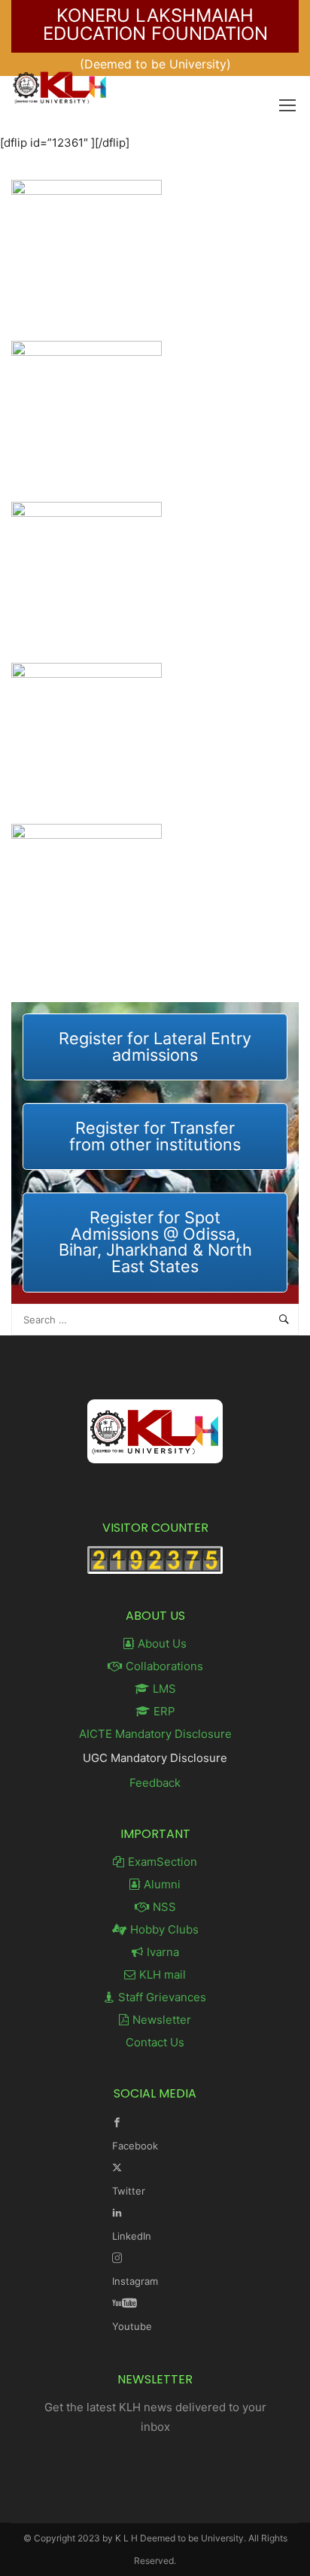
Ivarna (163, 1952)
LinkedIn (131, 2236)
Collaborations (164, 1666)
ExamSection (162, 1862)
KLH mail (162, 1974)
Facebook (135, 2146)
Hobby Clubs (164, 1929)
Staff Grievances (162, 1997)
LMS (164, 1688)
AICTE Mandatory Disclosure (155, 1734)
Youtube (132, 2326)
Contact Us (155, 2042)
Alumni (162, 1884)
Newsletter (161, 2019)
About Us (162, 1643)
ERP (164, 1711)
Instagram (135, 2281)
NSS (164, 1907)
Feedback (155, 1783)
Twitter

### [What you should do]
Extract the lines above from the one containing "AICTE Mandatory Disclosure (155, 1734)" to the last line, both included, exactly as written.

### [Task answer]
AICTE Mandatory Disclosure (155, 1734)
Youtube (132, 2326)
Contact Us (155, 2042)
Alumni (162, 1884)
Newsletter (161, 2019)
About Us (162, 1643)
ERP (164, 1711)
Instagram (135, 2281)
NSS (164, 1907)
Feedback (155, 1783)
Twitter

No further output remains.